Quanto à estrutura tripartite da dialética, aparentemente não há discordância entre os autores acima citados. Quando então se fala em dialética, deve-se compreender a análise da realidade em termos de tese (afirmação), antítese (negação) e síntese (tentativa de aproximação conceitual, dados dois opostos).

Valendo-se da trilogia dialética, busca-se verificar que os diferentes pontos de vista de ordem conceitual, ideológico, político e educativo em relação à dimensão quilombola, nem sempre representam oposições reais, ou insuperáveis. Quando, por exemplo, esclarecido o real significado das comunidades remanescentes de quilombo, percebe-se que muitos dos contrapontos são conciliáveis em uma ampla síntese. Mas, o processo investigativo evidencia também que as aparentes oposições, em muitos casos, não passam de estratégias para encobrir jogos de interesses de toda natureza.

Sendo assim, por se tratar de uma realidade social conflitiva, exige-se esforço contínuo na verificação dos fatos, em suas múltiplas nuances, abstendo-se de adotar um posicionamento unilateral.

As diferentes faces desse processo incidem diretamente no dia a dia da escola pública, da comunidade investigada, onde se evidencia um espaço educativo achacado ou combalido de tendências educacionais, políticas e comunitárias, as quais interferem diretamente na gestão da escola.

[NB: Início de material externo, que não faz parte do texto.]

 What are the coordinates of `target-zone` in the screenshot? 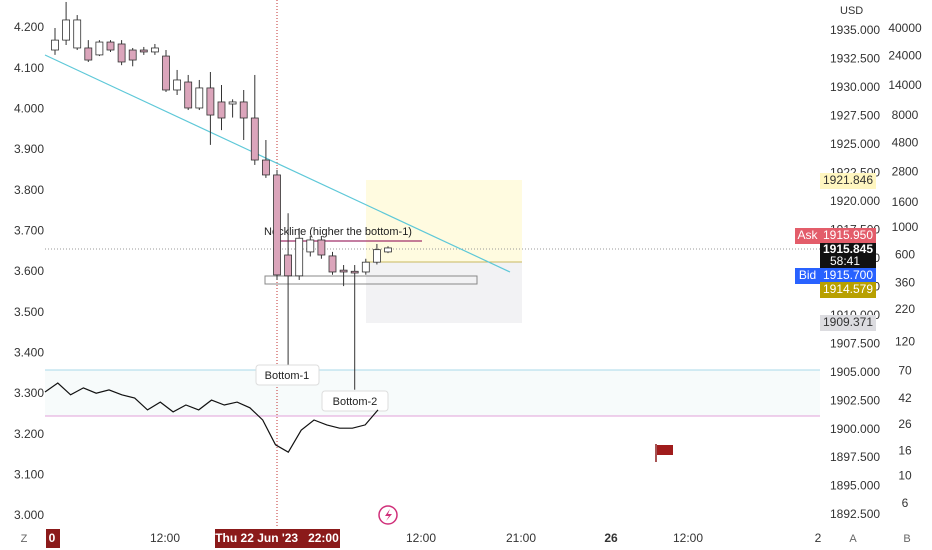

O processo metodológico da pesquisa incluiu, ainda, realização de entrevistas semiestruturadas com quilombolas e não-quilombolas, de diferentes faixas etárias. Entre esses encontram-se pessoas da comunidade, da escola, da Secretaria de Educação de Cidade Ocidental e pessoas totalmente externas à comunidade. Foram realizadas trinta entrevistas e dezenove delas utilizadas explicitamente no texto, o que não significa que as demais não foram aproveitadas indiretamente.